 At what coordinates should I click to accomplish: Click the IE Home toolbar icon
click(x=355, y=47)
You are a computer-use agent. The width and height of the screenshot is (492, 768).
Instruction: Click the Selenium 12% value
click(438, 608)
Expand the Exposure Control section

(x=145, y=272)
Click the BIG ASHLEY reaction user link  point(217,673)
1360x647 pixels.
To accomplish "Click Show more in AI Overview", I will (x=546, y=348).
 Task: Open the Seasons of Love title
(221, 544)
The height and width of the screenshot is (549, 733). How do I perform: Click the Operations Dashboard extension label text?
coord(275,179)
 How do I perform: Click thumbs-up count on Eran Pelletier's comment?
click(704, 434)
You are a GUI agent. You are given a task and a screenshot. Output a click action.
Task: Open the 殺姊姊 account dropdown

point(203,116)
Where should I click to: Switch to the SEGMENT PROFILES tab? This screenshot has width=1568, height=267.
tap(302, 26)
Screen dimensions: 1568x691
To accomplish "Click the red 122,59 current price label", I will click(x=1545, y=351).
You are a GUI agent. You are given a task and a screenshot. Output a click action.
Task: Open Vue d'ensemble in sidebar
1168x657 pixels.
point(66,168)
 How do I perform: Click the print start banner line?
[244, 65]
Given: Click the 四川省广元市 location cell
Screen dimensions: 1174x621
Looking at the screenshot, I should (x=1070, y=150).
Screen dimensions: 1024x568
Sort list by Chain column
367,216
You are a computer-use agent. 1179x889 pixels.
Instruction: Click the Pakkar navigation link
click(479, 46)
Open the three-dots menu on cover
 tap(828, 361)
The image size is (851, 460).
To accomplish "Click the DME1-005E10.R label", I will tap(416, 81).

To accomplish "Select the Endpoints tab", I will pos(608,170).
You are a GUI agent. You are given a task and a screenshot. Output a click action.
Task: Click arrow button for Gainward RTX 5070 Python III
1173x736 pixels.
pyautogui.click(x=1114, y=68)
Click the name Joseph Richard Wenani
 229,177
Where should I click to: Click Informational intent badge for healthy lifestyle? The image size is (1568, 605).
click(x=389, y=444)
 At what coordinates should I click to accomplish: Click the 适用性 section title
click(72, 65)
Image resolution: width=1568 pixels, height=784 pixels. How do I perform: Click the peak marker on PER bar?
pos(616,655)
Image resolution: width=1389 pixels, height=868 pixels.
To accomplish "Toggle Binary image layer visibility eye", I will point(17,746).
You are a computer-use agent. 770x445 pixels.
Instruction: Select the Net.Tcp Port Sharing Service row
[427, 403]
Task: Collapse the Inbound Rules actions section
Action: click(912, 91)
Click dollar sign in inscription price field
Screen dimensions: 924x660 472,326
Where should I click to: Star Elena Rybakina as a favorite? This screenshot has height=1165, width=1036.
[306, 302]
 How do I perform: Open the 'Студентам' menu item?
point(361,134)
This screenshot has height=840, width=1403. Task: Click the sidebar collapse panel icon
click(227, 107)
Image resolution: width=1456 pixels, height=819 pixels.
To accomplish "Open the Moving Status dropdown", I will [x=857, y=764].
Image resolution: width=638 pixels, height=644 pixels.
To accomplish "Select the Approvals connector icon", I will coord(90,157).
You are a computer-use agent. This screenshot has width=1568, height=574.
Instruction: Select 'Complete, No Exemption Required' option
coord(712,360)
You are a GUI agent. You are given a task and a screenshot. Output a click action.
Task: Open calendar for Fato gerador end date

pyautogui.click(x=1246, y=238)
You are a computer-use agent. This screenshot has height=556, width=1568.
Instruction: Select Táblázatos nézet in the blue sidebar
::::
* _Task directions_
In the listing above, find the line with "1173x736 pixels." and the line with "Image resolution: width=1456". Output those two lines and every line between them, exactly as written.

* _Reply_
1173x736 pixels.
pyautogui.click(x=1114, y=68)
Click the name Joseph Richard Wenani
 229,177
Where should I click to: Click Informational intent badge for healthy lifestyle? The image size is (1568, 605).
click(x=389, y=444)
 At what coordinates should I click to accomplish: Click the 适用性 section title
click(72, 65)
Image resolution: width=1568 pixels, height=784 pixels. How do I perform: Click the peak marker on PER bar?
pos(616,655)
Image resolution: width=1389 pixels, height=868 pixels.
To accomplish "Toggle Binary image layer visibility eye", I will point(17,746).
You are a computer-use agent. 770x445 pixels.
Instruction: Select the Net.Tcp Port Sharing Service row
[427, 403]
Task: Collapse the Inbound Rules actions section
Action: click(912, 91)
Click dollar sign in inscription price field
Screen dimensions: 924x660 472,326
Where should I click to: Star Elena Rybakina as a favorite? This screenshot has height=1165, width=1036.
[306, 302]
 How do I perform: Open the 'Студентам' menu item?
point(361,134)
This screenshot has height=840, width=1403. Task: Click the sidebar collapse panel icon
click(227, 107)
Image resolution: width=1456 pixels, height=819 pixels.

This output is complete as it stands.